А новенький светло-кремовый пенал с аккуратно переведенным на крышечку цветным слоном! Когда Котя выдвигал крышечку, она вкусно скрипела, открывая радугу цветных карандашей.
Котя любовался и перебирал карандаши. Но когда я хотел потрогать, поспешно задвинул крышку и сказал:
— Не лапай, не купишь.
Котя, в зеркальных калошах, с голубым глобусиком в руках шел вдоль Большой Житомирской улицы прямо к Принцевым островам.
А я побежал своей дорогой.
Мороженщики с грохотом катили свои тележки, выкрикивая: «Фруктовое, фруктовое!..» В киоске цедили из сифонов сельтерскую воду. Воробьи прыгали в пыли и чирикали: «Да брось ты чернильницу! Разбей ты чернильницу!»
Чем ближе к учителю, тем все больше мальчиков встречалось на пути. Нет, это не были мальчики в серых шинелях и высоких фуражках с серебряными гербами, маленькие солдатики, говорящие по дороге об индейцах. Это не были и те великовозрастные ученики в больших синих картузах и лапсердаках, с пузырями под носом и с толстыми томами философов под мышкой. Нет, это были мальчики, у которых нет никакой формы, в огромных, надвинутых на самые глаза старых картузах, с засунутыми за пояс растрепанными, засаленными букварями. Они гонят по дороге камушек вместо мяча и врываются во двор учителя частной школы запыленные, расцарапанные, с криками:
— Потоп! Потоп!
Когда я прибежал сюда со своей чернильницей-невыливайкой, я уже весь был в фиолетовых брызгах.
Во дворе был миллион мальчиков.

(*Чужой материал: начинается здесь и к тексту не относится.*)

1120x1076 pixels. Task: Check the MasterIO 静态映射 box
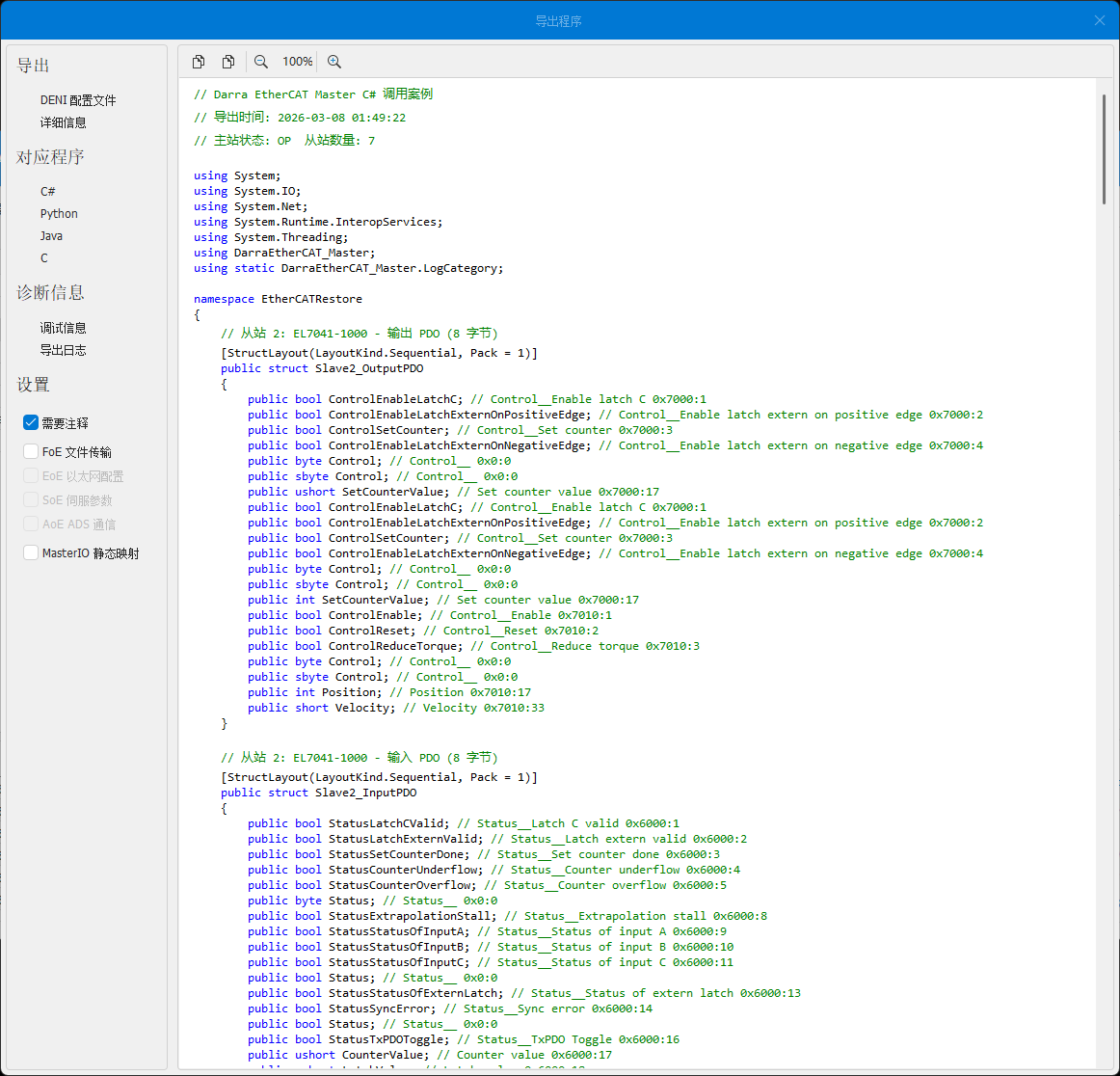pyautogui.click(x=31, y=552)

Все они кричали, галдели, скакали на одной ноге, играли в чехарду, в классы, в сыщиков и воров, свистели в свистульки из кости, из бузины, из сливовых и абрикосовых косточек, пускали змеев и стреляли из рогаток по всему на свете: по воробьям, по каштанам на дереве, по мухам на белой стене, по пушистым помпонам на шапочках мальчиков, а то и по самой шапочке и по голове.
Во всех углах шла борьба: французская, русская, турецкая, вольная, с правилами и без правил. Здесь задевали каждого, вызывали на кулачки, на щелчки, на игру в монеты, в шарики, в перышки, в орехи и каштаны; меняли конфетные бумажки, папиросные и спичечные коробки. Меняли марки с изображением верблюда, идущего пустыней под финиковой пальмой, на марки с белым медведем на льдине, меняли американского президента на раджу в тюрбане, перочинный ножик — на увеличительное стекло.
Они встретили меня криками. Ушастый мальчик подошел, взял ручку, попробовал перо на ногте:
— Восемьдесят шесть?
Он тотчас же предложил мне поменяться на стручок.
— Смотри, как свистит!
Потом меня вызвали на кулачки, чернильница упала на камень и разбилась.
И через пять минут я уже ходил расцарапанный, с дулей на лбу, похожий на всех. А еще через пять минут я уже сам задевал других, предлагал сменять неизвестно как добытую мной марку и вызывал на кулачки.
Первой встречала учеников жена учителя. Она жалобно смотрела на малыша с расцарапанным носом и говорила:
— Такой манюня и уже учится.
— Я не манюня, — отвечал мальчик.
— На тебе уже коржик с маком и иди в класс.
И малыш с зажатым в руке коржиком шел в класс, где на возвышении, еле видный из-за стола, сидел и дремал над толстой Книгой книг маленький, весь заросший бородой учитель священной истории, в ермолке, в белых чулках и ночных шлепанцах.
— Ты пришел? — тоскливо спрашивал учитель сквозь опущенные веки.
— Я пришел, — отвечал мальчик.
— Ну, так садись и не балуйся, — говорил учитель и снова дремал.